The trial court cited attorney Billy L. Spruell for contempt of court. On appeal, Spruell challenges the sufficiency of the evidence supporting the citation. This issue already has been decided adversely to Spruell, and we affirm.
This is the second time this case has come before this Court. The relevant facts are set forth in
In re Billy L. Spruell,
In In re Billy L. Spruell, supra, Spruell claimed that the trial court erred in considering evidence from an earlier hearing. In addition, Spruell argued that the evidence was insufficient to support a finding of contempt. We held “that the properly considered evidence was sufficient to support an inference of wilful contempt.” Id. at 324. We also held that the trial court erred in considering certain hearsay testimony and, therefore, remanded the case “to allow the court to reconsider the contempt question without relying on this evidence.” Id. at 327 (2). On remand, the trial court once again cited Spruell for *260 contempt of court indicating that it did not rely on the inadmissible hearsay testimony. In his sole enumeration of error, Spruell challenges the sufficiency of the evidence.
“The law of the case rule controls the issue in this appeal. The law of the case rule, though formally abolished, still applies to rulings by . . . our appellate courts in a particular case.” (Punctuation omitted.)

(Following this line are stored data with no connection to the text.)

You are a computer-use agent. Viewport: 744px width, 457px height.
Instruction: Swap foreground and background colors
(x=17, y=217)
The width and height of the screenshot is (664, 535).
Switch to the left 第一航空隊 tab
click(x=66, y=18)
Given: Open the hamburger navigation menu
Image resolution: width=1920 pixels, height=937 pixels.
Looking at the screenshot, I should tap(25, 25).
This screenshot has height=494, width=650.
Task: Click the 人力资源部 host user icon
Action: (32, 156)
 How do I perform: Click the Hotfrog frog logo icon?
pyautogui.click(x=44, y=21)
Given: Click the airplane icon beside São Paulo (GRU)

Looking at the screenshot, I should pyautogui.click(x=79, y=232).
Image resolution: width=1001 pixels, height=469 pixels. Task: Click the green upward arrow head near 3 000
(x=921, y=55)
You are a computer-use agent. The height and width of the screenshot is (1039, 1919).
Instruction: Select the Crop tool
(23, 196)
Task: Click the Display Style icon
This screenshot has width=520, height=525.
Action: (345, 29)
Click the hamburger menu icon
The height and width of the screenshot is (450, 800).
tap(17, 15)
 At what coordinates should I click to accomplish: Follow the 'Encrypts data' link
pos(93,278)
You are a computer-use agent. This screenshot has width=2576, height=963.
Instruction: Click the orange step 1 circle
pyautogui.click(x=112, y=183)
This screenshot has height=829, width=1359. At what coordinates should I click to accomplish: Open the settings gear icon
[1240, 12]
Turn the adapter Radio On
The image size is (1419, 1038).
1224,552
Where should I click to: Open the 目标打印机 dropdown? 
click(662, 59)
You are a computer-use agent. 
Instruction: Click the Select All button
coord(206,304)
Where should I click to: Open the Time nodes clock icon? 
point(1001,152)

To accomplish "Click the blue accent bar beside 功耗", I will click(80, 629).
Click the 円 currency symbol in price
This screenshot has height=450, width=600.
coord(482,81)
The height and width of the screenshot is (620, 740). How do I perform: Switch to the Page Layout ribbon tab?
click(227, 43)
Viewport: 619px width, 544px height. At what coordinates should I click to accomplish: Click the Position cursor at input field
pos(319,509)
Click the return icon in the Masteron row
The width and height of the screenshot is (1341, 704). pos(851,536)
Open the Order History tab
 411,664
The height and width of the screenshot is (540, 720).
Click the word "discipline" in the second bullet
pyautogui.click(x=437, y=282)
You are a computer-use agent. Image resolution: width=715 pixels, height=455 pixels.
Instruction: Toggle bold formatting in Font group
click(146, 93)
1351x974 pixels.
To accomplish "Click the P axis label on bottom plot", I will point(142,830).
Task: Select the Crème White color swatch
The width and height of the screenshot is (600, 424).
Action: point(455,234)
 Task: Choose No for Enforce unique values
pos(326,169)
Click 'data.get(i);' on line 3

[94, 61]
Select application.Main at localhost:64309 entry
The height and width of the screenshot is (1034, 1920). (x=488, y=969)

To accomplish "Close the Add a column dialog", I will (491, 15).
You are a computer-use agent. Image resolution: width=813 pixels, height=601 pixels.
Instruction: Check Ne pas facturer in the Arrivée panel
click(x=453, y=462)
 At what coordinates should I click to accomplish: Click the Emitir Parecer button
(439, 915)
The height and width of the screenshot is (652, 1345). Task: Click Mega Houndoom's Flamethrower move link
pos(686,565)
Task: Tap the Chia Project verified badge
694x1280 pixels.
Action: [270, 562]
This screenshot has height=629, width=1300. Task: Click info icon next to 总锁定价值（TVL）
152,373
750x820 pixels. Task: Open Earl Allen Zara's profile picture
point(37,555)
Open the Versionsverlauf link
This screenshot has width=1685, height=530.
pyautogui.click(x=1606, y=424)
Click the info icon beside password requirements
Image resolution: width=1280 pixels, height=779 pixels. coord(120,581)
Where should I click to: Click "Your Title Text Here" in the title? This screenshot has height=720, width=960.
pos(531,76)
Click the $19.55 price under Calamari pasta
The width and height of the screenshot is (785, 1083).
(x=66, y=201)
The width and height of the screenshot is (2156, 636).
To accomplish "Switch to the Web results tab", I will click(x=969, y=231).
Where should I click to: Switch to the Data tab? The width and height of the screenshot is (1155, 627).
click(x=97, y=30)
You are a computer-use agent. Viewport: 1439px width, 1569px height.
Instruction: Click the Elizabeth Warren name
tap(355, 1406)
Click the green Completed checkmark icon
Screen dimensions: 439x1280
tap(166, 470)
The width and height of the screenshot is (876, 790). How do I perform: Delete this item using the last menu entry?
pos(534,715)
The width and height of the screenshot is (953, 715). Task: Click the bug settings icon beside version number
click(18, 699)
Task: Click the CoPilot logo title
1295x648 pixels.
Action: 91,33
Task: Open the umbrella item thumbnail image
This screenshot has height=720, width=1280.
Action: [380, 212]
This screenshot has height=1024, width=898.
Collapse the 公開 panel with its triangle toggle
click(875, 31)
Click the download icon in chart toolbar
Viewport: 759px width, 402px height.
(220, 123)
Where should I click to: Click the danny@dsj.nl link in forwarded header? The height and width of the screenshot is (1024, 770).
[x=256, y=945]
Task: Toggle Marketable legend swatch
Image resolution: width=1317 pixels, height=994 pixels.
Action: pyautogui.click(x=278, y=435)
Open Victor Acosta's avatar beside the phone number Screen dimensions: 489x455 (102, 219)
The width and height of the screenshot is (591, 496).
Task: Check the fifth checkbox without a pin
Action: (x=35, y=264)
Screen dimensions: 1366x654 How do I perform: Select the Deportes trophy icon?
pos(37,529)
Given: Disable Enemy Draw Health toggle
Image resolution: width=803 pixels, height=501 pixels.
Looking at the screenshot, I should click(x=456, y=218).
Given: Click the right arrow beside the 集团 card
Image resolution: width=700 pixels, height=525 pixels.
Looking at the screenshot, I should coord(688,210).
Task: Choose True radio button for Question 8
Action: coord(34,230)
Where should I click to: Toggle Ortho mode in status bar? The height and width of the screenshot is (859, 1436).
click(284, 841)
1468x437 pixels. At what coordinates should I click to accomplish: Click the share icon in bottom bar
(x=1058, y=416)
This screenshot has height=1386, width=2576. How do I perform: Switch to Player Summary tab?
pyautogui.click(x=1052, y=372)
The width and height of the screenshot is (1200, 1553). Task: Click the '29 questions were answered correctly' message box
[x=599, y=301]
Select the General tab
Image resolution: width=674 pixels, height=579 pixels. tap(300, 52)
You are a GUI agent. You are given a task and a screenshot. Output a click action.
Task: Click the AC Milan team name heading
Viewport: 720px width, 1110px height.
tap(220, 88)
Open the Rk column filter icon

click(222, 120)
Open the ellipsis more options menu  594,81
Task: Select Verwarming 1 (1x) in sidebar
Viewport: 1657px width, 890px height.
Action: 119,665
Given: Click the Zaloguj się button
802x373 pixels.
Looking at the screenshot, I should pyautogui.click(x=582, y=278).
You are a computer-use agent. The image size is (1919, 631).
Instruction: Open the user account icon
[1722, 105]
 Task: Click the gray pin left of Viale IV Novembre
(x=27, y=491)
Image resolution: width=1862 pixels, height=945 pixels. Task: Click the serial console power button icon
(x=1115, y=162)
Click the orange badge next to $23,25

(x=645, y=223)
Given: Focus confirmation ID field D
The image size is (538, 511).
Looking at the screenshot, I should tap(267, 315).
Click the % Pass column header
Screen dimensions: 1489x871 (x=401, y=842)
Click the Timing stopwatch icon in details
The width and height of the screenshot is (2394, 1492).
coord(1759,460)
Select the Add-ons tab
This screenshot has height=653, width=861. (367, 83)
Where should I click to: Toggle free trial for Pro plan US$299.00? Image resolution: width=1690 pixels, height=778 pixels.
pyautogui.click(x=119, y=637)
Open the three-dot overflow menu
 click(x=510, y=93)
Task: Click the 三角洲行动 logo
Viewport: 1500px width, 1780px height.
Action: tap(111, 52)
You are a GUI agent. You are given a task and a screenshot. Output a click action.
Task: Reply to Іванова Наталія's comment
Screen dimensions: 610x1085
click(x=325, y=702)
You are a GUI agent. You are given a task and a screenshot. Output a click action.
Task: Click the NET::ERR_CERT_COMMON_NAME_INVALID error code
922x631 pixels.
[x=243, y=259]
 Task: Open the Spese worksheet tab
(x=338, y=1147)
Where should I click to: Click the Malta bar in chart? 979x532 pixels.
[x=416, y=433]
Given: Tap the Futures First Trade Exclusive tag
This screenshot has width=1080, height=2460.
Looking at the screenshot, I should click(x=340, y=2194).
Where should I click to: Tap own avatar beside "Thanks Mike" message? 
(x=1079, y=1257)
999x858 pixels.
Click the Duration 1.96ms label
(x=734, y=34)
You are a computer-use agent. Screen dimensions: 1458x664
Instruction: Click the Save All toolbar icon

Lowman v. Advanced Drainage Systems,
An exception to the rule that will permit issues to be relitigated after appeal is when the evidentiary posture of the case changes. . . . The evidentiary posture of a case changes so as to bar application of the law of the case rule . . . when the original evidence submitted is found to be insufficient, and the deficient evidence is later supplemented. McLean v. Continental Wingate Co.,222 Ga. App. 805 , 807 (1) (476 SE2d 83 ) (1996). Thus, if subsequent to an appellate decision, the evidentiary posture of the case changes in the trial court, the law of the case rule does not limit or negate the effect that such change would otherwise mandate.
(Punctuation omitted.)
Brown v. Piggly Wiggly Southern,
In this case, the evidentiary posture of the case has not changed since we issued our opinion in In re Billy L. Spruell, supra. Accordingly, our previous determination that the “properly considered evidence was sufficient to support an inference of wilful contempt” remains the law of the case and Spruell may not relitigate this issue on appeal. See Lowman, supra.
Judgment affirmed.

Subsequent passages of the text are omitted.